AL Central CY: Justin Verlander – Motivated by his critics and Scherzer winning the award, Verlander returns to dominance.

AL Central SleeperYan Gomes – A full time catcher in Cleveland, if he stays healthy, I think he could be an all-star this year.

XtreemIcon’s Picks

This division is definitely more wide open than my colleague thinks, in my opinion, but gun to my head, the Tigers win again. I have KC second and Cleveland third, but agree on the Twins finishing fourth and Chicago last. There’s really not much of a future in Chicago, but the Twins have something to look forward to. Aside from Arcia, Byron Buxton is omnipresent and there’s a good crop of kids a little further away. None of that helps now, however. I just like the Twins offense much more than the Sox.

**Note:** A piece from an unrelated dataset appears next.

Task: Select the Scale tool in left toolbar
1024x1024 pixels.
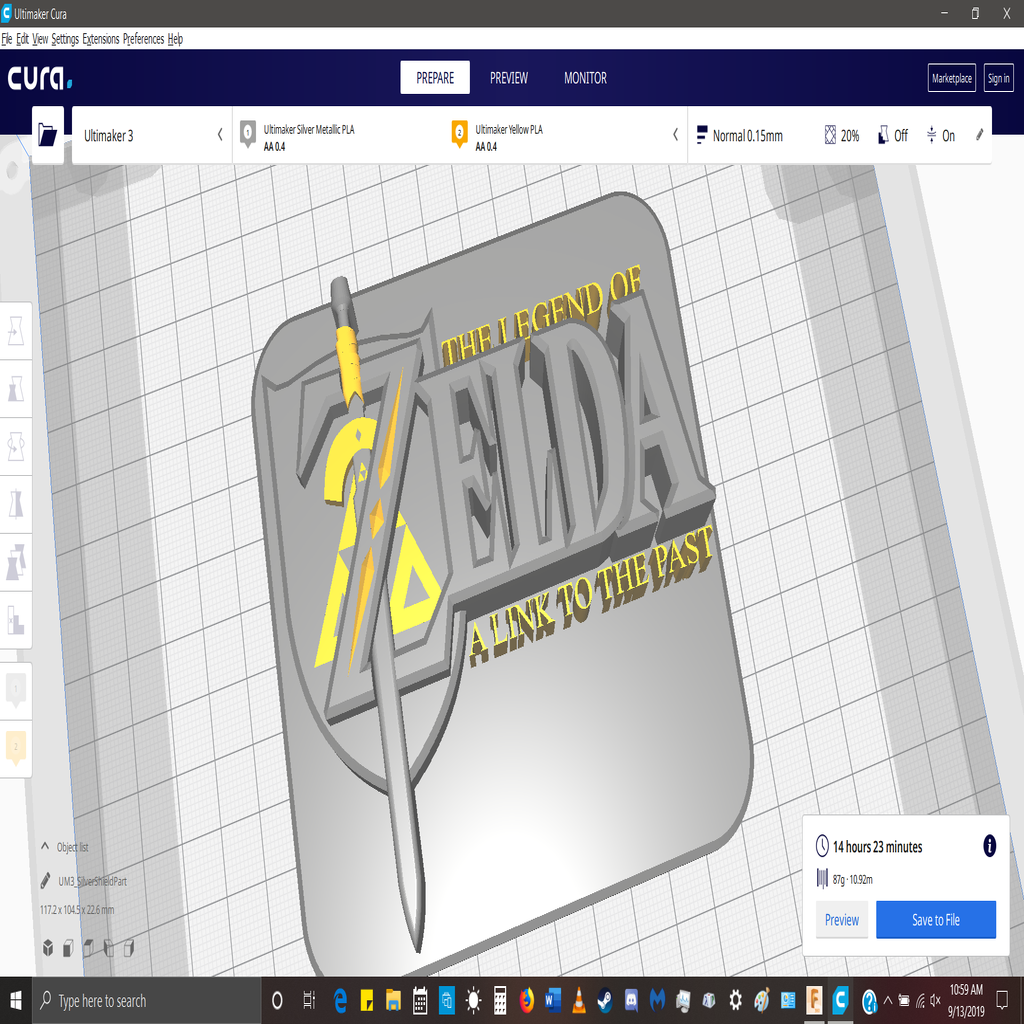Action: 16,389
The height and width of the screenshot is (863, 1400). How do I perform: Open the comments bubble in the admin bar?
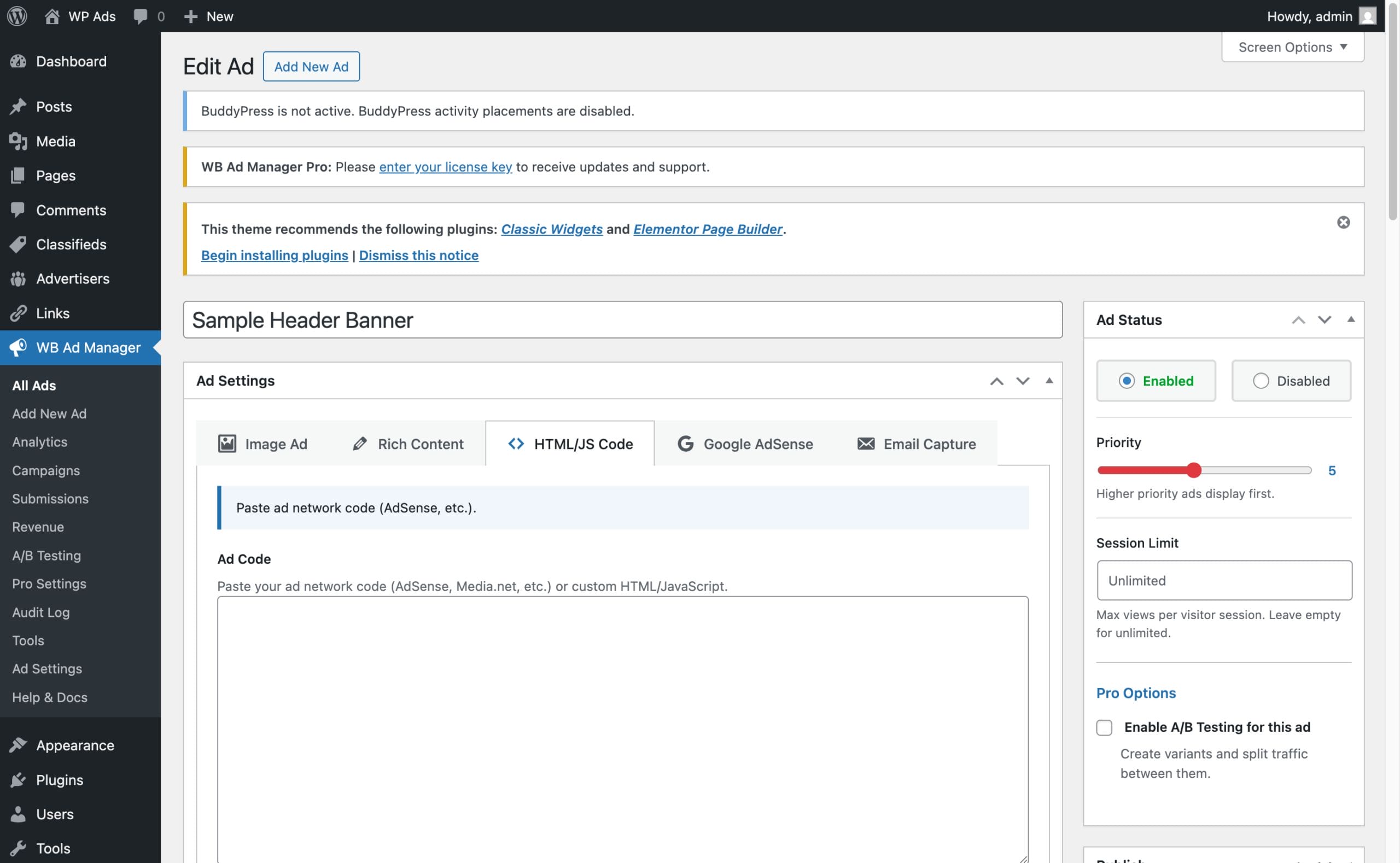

I’m not on the Indians bandwagon at all. They won 92 games last year, turning around a miserable 2012, but I give them almost a zero chance to repeat. Granted, I gave them the same chance of being a contender last season, and that blew up in my face, but I stand firm. They had great pitching last season, helped by Scott Kazmir and Ubaldo Jimenez, both of whom have moved on. Their four and five starters are now their two and three starters, and although I liked the progression of Corey Kluber and think he’ll continue to improve, I feel they lost too much. Danny Salazar has a lot of potential, but will need a real come-out-of-nowhere season to replace either Jimenez or Kazmir. But he can’t replace both.

The Royals will finish second and I’d bet they finish closer to the Tigers than they do the Indians. Aside from the best bullpen in the AL, and maybe all of baseball, Hosmer and Moustakas are primed for a break out. They have a stud catcher in Salvador Perez, a center fielder that has all the tools and ability you could ask for in Lorenzo Cain and Yordano Ventura could be this season’s Jose Fernandez is he harnesses his secondary pitches.

The Tigers need to win the World Series this year, because the Cabrera contract has basically ensured they won’t have any more chances past this season. He’s already started breaking down and is about as nonathletic as a professional athlete can be, which does not bode well for the Tigers as he ages. But that’s about their doomed future.

This season, they probably still have enough to win the division, but not easily. Consider this: despite being the most talented team in the division by a wide margin recently, they only won the division by three games in 2012 and one game last year. And this year, the margin isn’t as wide. Cabrera is breaking down and Scherzer will decline (no knock on him, but he can’t actually get better). Verlander declined significantly in 2013, and for the Tigers’ sake, I hope it’s a down year and not the start of a decline. He has about a million innings on that arm. The infield defense is atrocious and the bullpen is a strong breeze away from the first ever group Tommy John surgery.

If Cabrera and Verlander really are in the beginning of their decline, and with Scherzer leaving via free agency after this season, the Tigers absolutely have to win this season. This is their swan song.

AL Central MVP: Eric Hosmer. It’s his time.

AL Central CY: Chris Sale. Won’t do them any good, though.

AL Central Sleeper: The Royals. 90 wins wouldn’t shock me at all.